No solo las ilustraciones; la narración, a pesar de describir la cronología de la guerra con exactitud, tampoco se aparta de la mirada infantil de la autora, como cuando recuerda, por ejemplo, cuando desde el coche vio aquel poblado palestino que siempre le había llamado la atención por el colorido y la alegría de sus habitantes quemado y arrasado.
“Al pasar por delante del inmenso descampado en que se ha convertido el asentamiento arrasado se me parte el corazón y me invade la vergüenza, a mí, pequeña ignorante, niña rica, por haber pensado que la vida de aquellos niños era de envidiar. Luego Tamar dice: «¡Por fin los falangistas han limpiado Karantina de la escoria palestina!» Estoy conmocionada, ya que no sé qué pensar. ¿Entonces no he entendido nada? ¿Acaso los malos eran aquellos niños de colores entremezclados y los buenos, esos milicianos armados y de pasamontañas? (…) Me hubiera encantado aprender que efectivamente los palestinos eran los malos, me habría parecido más sencillo. Acabo de irrumpir, a los siete años, en un mundo complejo, lleno de contradicciones y matices, del que el Líbano probablemente es uno de los mejores ejemplos de la Tierra”.

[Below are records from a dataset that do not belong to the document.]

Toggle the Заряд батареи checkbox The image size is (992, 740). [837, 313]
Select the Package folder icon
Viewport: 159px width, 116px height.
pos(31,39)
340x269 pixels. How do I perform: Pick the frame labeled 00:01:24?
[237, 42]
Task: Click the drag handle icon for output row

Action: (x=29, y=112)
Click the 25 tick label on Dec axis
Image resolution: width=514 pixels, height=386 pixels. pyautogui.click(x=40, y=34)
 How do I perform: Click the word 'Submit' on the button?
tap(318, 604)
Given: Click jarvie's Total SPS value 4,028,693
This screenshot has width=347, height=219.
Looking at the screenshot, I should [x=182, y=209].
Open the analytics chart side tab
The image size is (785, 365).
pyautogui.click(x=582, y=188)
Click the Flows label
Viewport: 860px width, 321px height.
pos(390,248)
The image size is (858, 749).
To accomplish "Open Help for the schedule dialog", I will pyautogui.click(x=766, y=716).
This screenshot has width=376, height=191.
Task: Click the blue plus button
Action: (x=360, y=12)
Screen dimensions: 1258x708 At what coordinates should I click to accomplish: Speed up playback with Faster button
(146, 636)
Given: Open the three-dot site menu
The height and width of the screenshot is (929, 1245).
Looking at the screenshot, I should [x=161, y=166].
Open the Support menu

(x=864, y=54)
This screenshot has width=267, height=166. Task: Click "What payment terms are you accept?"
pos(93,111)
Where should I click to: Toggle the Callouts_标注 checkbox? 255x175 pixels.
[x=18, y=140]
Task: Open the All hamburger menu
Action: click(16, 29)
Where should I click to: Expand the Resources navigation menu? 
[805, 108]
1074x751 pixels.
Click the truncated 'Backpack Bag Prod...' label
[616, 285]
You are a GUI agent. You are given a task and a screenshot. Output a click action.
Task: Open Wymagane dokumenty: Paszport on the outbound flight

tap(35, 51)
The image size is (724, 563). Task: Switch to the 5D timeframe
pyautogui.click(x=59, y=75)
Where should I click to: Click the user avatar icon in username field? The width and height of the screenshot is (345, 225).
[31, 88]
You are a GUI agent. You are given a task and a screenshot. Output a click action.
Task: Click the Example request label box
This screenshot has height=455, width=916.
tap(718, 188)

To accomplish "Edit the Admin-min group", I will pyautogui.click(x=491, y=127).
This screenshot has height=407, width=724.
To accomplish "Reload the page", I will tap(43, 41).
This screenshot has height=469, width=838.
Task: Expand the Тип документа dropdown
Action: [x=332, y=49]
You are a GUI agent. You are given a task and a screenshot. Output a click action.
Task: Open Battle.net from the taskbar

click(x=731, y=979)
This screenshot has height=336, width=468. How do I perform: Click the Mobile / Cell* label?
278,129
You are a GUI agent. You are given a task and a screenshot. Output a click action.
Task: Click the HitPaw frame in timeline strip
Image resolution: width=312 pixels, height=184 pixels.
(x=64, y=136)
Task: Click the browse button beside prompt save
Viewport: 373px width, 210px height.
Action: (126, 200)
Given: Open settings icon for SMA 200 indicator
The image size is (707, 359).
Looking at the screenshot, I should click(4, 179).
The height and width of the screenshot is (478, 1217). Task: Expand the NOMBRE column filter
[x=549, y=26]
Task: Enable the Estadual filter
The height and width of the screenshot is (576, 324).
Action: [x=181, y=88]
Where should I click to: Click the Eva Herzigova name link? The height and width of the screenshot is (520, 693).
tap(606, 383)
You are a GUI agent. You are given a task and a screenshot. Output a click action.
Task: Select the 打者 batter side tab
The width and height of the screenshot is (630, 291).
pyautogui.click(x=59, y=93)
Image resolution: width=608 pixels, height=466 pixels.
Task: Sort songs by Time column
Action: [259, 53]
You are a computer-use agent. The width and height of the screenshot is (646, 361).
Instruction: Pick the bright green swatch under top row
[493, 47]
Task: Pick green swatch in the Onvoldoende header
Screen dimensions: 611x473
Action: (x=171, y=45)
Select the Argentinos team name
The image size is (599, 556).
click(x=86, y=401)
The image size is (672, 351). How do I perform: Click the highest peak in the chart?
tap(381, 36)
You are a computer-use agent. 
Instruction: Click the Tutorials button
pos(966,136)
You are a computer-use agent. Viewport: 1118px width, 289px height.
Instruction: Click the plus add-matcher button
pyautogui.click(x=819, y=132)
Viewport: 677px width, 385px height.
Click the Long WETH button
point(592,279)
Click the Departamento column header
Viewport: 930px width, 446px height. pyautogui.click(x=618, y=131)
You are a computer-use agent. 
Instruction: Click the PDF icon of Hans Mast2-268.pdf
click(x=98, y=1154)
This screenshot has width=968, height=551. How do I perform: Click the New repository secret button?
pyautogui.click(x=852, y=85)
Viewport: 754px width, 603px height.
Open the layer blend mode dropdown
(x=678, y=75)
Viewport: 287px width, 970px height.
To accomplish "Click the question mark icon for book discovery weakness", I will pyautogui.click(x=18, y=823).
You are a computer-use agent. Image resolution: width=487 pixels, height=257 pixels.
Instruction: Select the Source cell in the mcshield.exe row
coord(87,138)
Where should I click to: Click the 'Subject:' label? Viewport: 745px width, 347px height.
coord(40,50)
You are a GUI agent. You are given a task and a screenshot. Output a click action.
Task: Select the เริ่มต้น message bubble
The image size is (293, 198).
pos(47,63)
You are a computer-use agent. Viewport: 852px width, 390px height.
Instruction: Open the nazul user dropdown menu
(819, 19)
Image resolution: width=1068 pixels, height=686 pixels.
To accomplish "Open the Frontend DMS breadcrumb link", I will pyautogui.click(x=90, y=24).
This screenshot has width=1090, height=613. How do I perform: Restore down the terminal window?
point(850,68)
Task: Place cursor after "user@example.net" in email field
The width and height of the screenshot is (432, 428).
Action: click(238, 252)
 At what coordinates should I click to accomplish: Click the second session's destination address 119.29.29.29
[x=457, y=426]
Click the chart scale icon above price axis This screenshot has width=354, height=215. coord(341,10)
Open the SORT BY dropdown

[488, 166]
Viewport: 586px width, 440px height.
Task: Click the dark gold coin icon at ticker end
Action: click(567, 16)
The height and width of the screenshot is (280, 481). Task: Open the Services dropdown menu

Y con esto hemos llegado al meollo de la cuestión, tan brillantemente puesto en evidencia por Lamia Ziadé como sin pretenderlo, como suele suceder con las palabras de los niños: no es que la guerra sea terrible y cruel, que lo es, sino que — aunque algún experto piense que con ella se resuelven las crisis— es banal, estúpida e inútil. Y que, en realidad, por mucho que se intente, no se puede reducir al esquema de los buenos y los malos. Lamia, con siete años, no podía: era bastante más inteligente que sus líderes.